Every time I stopped at a light, I saw my estimated time of arrival increase by a minute or two. Finally, in a town called Fife, which is about a third of the distance I was going, I thought it would make more sense to take my chances on the interstate. I switched my navigation back to the shortest route and it directed me to take a left turn to get back on the highway. Traffic in Fife was so backed up that I waited literally for fifteen minutes at the left turn signal before I could get through the intersection.

By this time, I had started to wrap my head around the very strange possibility that I wasn't going to be on time to my playshop. Unless the traffic suddenly and completely disappeared and I was able to sail the whole rest of the way, I was certainly going to be late. So I called the studio and told the person manning the desk that I was running late and to let my host, Christina, know what was going on.

Christina and I ended up chatting through Facebook messenger and we decided that she could get the playshop started and I would get there as soon as I could and take over. So using Messenger Voice to Text I dictated instructions to her on how to lead the playshop, which she did. I asked her to take notes on what the students said and to take a video of them dancing 'before' the playshop so when I got there I would be able to see where they started from.

As I crawled slowly through the gnarly traffic, I kept sending the next step in the process, trusting that they were getting it and understanding it.

Gradually it became obvious that I wasn't going to make it in time for ANY of the FreeDance playshop, and now I was getting more and more concerned that I wouldn't be there in time to start the Nia routine.
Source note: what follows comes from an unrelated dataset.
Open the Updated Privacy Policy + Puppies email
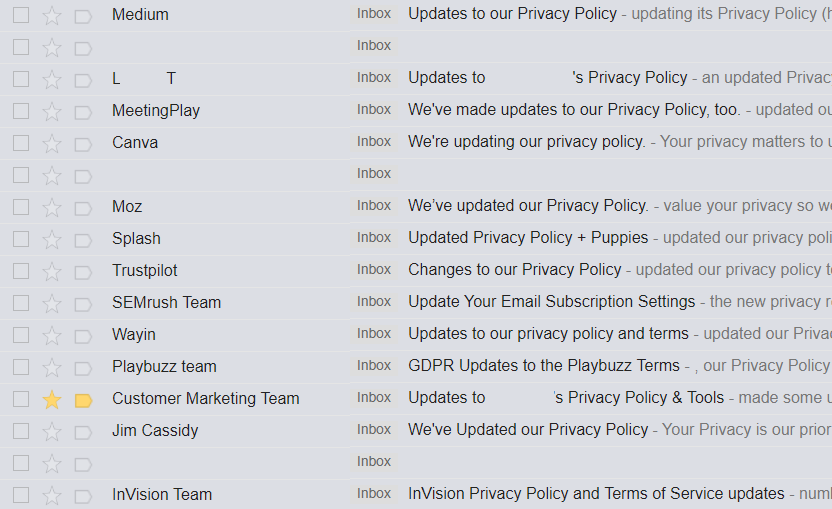The image size is (832, 509). 528,238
That's not something I could lead over messages.

So, it turned out to be just after 7:10pm when I arrived. There was a parking spot right in front of the studio door!  I took River out to visit a tree before ushering him quickly into the studio and setting up his crate and my music while they watched the before and after videos of the group FreeDancing. I gave them some of my observations and asked them about how their experience was in my absence.

We decided that I needed to come back to Centralia later in the year and teach a repeat of the playshop. Many people were away for this one because of summer vacation activities. So we decided that I could come back in the fall, after I'm back from my full USA tour. We'll give the students who attended today free admission to the next one.
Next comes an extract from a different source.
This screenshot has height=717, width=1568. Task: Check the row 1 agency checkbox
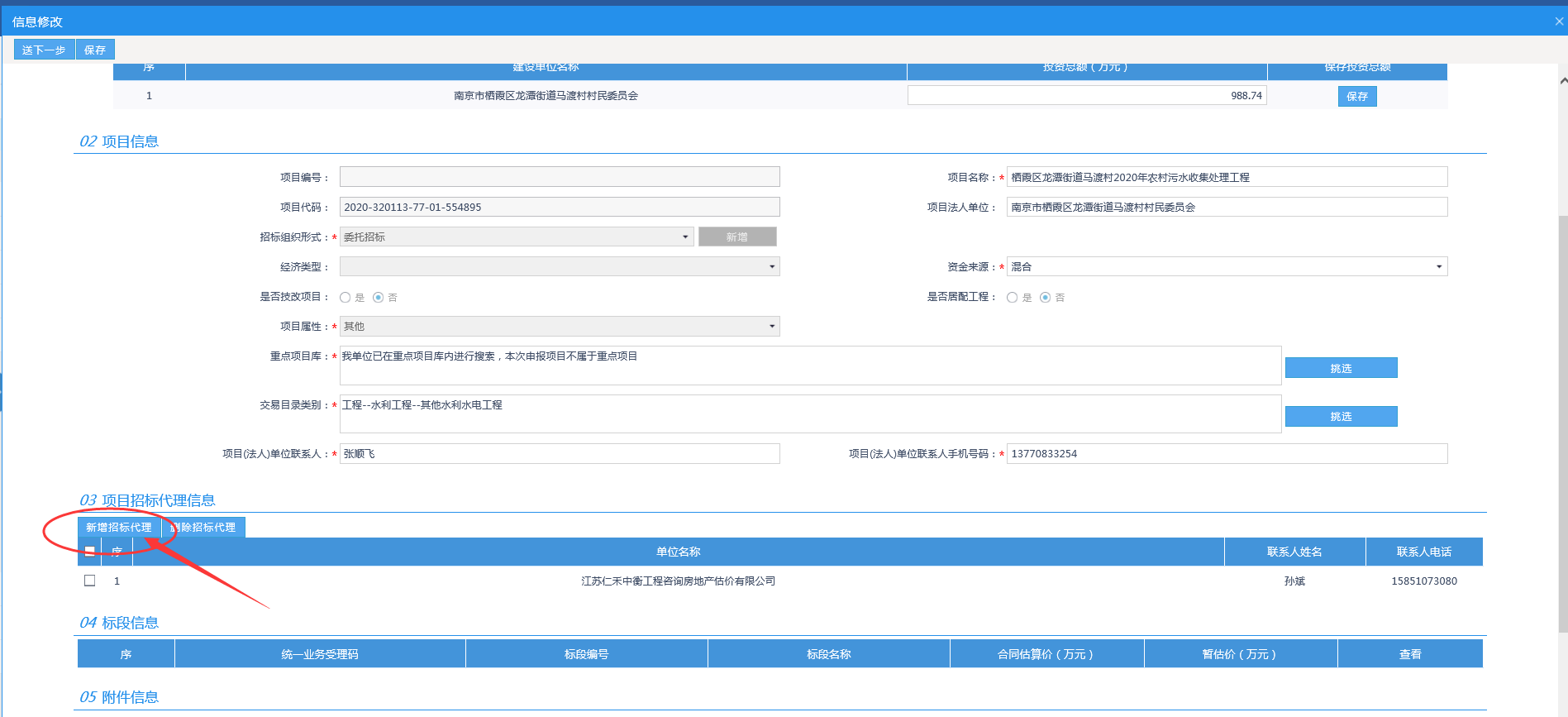pos(90,581)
I was sickened by the traffic situation. As I crawled along, I was cursing the whole notion of being a traveler. I romanticized how nice it would be to sell my car and to call up everyone along my future route and cancel. I fantasized about staying home and just walking or taking the bus everywhere.

But by the time I got to the studio and everyone was so spirited and joyful, it reminded me how much I love what I do and all was well again. I was so thankful for them being understanding and we all danced The Woodstock Experience and had a great time.

After class, Christina showed me the apartment she has in the studio and invited River and I to spend the night and teach again in the morning. But I had plans for the next day so I had to brave the highway back home.

And by that time, all was clear and I made it home in the 90 minutes that the trip should take.